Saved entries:

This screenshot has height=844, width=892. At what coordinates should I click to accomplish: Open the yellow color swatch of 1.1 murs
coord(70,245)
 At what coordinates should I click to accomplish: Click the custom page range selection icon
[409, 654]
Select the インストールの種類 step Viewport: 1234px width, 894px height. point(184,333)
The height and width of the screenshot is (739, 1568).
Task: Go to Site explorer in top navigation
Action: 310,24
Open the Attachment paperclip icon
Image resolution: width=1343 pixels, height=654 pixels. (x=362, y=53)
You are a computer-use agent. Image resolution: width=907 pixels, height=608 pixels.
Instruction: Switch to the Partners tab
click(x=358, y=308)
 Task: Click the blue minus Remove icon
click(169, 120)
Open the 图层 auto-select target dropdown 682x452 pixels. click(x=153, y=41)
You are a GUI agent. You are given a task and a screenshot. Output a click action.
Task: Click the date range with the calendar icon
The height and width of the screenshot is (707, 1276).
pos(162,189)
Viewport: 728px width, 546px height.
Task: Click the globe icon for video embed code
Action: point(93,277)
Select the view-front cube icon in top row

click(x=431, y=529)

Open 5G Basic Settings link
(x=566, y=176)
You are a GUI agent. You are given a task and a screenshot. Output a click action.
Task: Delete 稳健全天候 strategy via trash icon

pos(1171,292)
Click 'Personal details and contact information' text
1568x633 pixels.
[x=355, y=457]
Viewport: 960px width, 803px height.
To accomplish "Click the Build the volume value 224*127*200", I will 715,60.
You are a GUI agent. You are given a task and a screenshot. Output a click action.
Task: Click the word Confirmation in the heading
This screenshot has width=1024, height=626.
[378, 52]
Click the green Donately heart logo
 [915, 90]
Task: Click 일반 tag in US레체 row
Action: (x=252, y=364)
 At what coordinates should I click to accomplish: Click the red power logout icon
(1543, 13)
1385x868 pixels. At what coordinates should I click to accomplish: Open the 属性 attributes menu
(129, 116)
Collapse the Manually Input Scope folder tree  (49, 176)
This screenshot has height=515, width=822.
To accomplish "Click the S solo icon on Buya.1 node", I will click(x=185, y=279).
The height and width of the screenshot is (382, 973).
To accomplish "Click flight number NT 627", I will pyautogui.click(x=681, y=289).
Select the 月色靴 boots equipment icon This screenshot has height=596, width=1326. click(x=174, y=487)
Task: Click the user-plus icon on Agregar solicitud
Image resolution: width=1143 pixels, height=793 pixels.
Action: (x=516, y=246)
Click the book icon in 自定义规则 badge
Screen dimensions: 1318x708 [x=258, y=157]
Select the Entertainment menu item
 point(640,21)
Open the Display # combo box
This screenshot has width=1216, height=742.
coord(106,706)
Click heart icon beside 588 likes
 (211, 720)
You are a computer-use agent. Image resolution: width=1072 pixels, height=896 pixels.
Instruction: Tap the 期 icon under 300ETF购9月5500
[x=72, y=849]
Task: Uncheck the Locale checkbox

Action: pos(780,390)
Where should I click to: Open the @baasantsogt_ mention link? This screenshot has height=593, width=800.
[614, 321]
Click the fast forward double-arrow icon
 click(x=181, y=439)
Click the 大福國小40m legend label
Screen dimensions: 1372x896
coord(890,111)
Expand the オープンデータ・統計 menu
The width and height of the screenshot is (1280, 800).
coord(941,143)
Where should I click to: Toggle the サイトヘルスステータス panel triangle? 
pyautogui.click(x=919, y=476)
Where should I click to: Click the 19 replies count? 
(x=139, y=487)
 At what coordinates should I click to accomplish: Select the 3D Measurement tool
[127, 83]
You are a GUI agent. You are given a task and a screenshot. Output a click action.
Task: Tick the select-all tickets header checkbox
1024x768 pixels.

* **Try it**
Word for word, transcribe all of the entries shown above.

* **Written answer**
This screenshot has height=844, width=892. At what coordinates should I click to accomplish: Open the yellow color swatch of 1.1 murs
coord(70,245)
 At what coordinates should I click to accomplish: Click the custom page range selection icon
[409, 654]
Select the インストールの種類 step Viewport: 1234px width, 894px height. point(184,333)
The height and width of the screenshot is (739, 1568).
Task: Go to Site explorer in top navigation
Action: 310,24
Open the Attachment paperclip icon
Image resolution: width=1343 pixels, height=654 pixels. (x=362, y=53)
You are a computer-use agent. Image resolution: width=907 pixels, height=608 pixels.
Instruction: Switch to the Partners tab
click(x=358, y=308)
 Task: Click the blue minus Remove icon
click(169, 120)
Open the 图层 auto-select target dropdown 682x452 pixels. click(x=153, y=41)
You are a GUI agent. You are given a task and a screenshot. Output a click action.
Task: Click the date range with the calendar icon
The height and width of the screenshot is (707, 1276).
pos(162,189)
Viewport: 728px width, 546px height.
Task: Click the globe icon for video embed code
Action: point(93,277)
Select the view-front cube icon in top row

click(x=431, y=529)

Open 5G Basic Settings link
(x=566, y=176)
You are a GUI agent. You are given a task and a screenshot. Output a click action.
Task: Delete 稳健全天候 strategy via trash icon

pos(1171,292)
Click 'Personal details and contact information' text
1568x633 pixels.
[x=355, y=457]
Viewport: 960px width, 803px height.
To accomplish "Click the Build the volume value 224*127*200", I will 715,60.
You are a GUI agent. You are given a task and a screenshot. Output a click action.
Task: Click the word Confirmation in the heading
This screenshot has width=1024, height=626.
[378, 52]
Click the green Donately heart logo
 [915, 90]
Task: Click 일반 tag in US레체 row
Action: (x=252, y=364)
 At what coordinates should I click to accomplish: Click the red power logout icon
(1543, 13)
1385x868 pixels. At what coordinates should I click to accomplish: Open the 属性 attributes menu
(129, 116)
Collapse the Manually Input Scope folder tree  (49, 176)
This screenshot has height=515, width=822.
To accomplish "Click the S solo icon on Buya.1 node", I will click(x=185, y=279).
The height and width of the screenshot is (382, 973).
To accomplish "Click flight number NT 627", I will pyautogui.click(x=681, y=289).
Select the 月色靴 boots equipment icon This screenshot has height=596, width=1326. click(x=174, y=487)
Task: Click the user-plus icon on Agregar solicitud
Image resolution: width=1143 pixels, height=793 pixels.
Action: (x=516, y=246)
Click the book icon in 自定义规则 badge
Screen dimensions: 1318x708 [x=258, y=157]
Select the Entertainment menu item
 point(640,21)
Open the Display # combo box
This screenshot has width=1216, height=742.
coord(106,706)
Click heart icon beside 588 likes
 (211, 720)
You are a computer-use agent. Image resolution: width=1072 pixels, height=896 pixels.
Instruction: Tap the 期 icon under 300ETF购9月5500
[x=72, y=849]
Task: Uncheck the Locale checkbox

Action: pos(780,390)
Where should I click to: Open the @baasantsogt_ mention link? This screenshot has height=593, width=800.
[614, 321]
Click the fast forward double-arrow icon
 click(x=181, y=439)
Click the 大福國小40m legend label
Screen dimensions: 1372x896
coord(890,111)
Expand the オープンデータ・統計 menu
The width and height of the screenshot is (1280, 800).
coord(941,143)
Where should I click to: Toggle the サイトヘルスステータス panel triangle? 
pyautogui.click(x=919, y=476)
Where should I click to: Click the 19 replies count? 
(x=139, y=487)
 At what coordinates should I click to accomplish: Select the 3D Measurement tool
[127, 83]
You are a GUI agent. You are given a task and a screenshot. Output a click action.
Task: Tick the select-all tickets header checkbox
1024x768 pixels.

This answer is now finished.